Notice a trend here? I Escape and find myself in the arms of another man, then back to a temple and on and on. I was sure I had lost my mind. People were right! Cults would mess up your life. But what should I do? I remembered what it was like to die and take birth again and I made that promise to Krishna and, I was actually attracted to Krishna and Bhakti Yoga, the yoga of service and devotion. It was much like the Christianity I was raised with, except that this yoga cult knew who God was and described how He was blueish in color, wearing yellow garments with a peacock feather in his hair and fish earrings swinging from his ears. He plays a flute that charms and mesmerizes everyone who hears it. He has 64 wonderful qualities, four more than any other incarnation. Evidence proved that He was the Supreme Personality of Godhead! And He, Himself declared He was the source of everything to his dear friend and devotee, Arjuna. I was done for. I could never leave Him. But I wanted have some kind of normal life at the same time.

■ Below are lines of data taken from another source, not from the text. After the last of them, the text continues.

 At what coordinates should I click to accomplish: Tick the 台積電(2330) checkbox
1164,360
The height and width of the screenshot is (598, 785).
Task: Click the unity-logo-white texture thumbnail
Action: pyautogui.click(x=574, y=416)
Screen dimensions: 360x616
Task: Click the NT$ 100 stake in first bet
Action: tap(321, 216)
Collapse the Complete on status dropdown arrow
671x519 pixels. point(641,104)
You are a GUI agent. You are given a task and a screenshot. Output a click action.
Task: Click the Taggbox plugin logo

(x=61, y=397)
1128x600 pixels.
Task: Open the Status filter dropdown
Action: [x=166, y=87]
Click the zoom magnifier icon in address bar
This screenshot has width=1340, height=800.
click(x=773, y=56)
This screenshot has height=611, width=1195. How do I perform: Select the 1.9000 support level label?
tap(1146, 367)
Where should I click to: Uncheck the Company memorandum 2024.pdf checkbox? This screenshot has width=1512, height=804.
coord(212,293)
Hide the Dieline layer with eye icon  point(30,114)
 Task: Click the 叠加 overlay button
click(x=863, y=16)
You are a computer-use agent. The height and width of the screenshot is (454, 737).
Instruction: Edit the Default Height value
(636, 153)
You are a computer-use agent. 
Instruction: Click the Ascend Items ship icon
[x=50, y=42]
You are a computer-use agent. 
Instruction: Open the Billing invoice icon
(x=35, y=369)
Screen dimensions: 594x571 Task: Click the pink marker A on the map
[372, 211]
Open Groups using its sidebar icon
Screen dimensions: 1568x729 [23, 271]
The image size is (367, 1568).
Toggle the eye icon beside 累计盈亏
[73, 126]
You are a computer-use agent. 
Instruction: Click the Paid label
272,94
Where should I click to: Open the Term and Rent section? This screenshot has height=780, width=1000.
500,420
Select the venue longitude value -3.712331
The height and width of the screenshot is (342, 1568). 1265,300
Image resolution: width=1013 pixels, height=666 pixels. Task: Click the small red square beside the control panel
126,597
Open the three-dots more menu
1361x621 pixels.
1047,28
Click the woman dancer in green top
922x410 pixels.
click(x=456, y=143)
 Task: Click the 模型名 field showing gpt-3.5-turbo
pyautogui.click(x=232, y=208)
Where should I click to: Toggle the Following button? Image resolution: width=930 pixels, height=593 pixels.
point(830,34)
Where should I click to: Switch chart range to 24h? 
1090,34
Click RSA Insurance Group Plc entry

Colorado seemed like a good place to raise kids, so I stayed. As a single parent, I was pretty lucky. I got a good job as a secretary to the president of a bank, sent my daughter to a Montessori school and led a simple life. I visited the temple in Denver and even hosted a few devotees in my home from time to time as they traveled through. Simultaneously, I worked as a Resident Manager for the apartment community I lived in. I started my own wholesale food service business and was doing very well. Then the desire for a relationship struck again. I don’t think it every really goes away for a woman. This time I was looking for a husband and father for my child. I met a man who was friends with the devotees, but not in the movement himself, so I thought that would be a perfect balance. He was kind, we had mutual friends in Florida and it appeared he was at least favorable towards the Krishna movement. I married him, he adopted my daughter and together and we had a son.

He was a great father, but he was an ex-pharmacist with a drug problem. It didn’t seem to matter, however, as he was a responsible man and a good provider. He was working as a baker when we met, saying that baking was mixology, just as was pharmacy. Later he went back to pharmacy and worked as a hospital pharmacist, but after some time together, he didn’t want to hear about Krishna anymore. How could I not talk about truth and self realization? That was who I was! But apparently he only went to the temple because his good friends were there and because he liked the food. He didn’t really want to learn about KC (Krishna Chandra). I sorrowfully kept my mouth shut, but tried my best to convey truth to my children.

At this point it would seem I had completely forgotten about my promise in the womb, but I had not. It was always there in my mind. I camped a lot in those days, being so close to the beautiful Rocky Mountains. I set my tent up by a stream where I was not afraid to drink the cool, rushing, clear water in the creek just outside my tent. I collected wild strawberries and made a vow to identify at least one new herbal plant, either edible or medicinal, each time I camped. I discovered wild celery, lettuce substitutions, and herbs. I read that aspirin was made from a willow tree and if you chewed on a small branch it would relieve pain. I gave it a try and it worked. I would commune with nature in my own way and often think of the experience that started my journey. But things were different now and I was giving up my own desires for the responsibility of raising children and I loved my kids!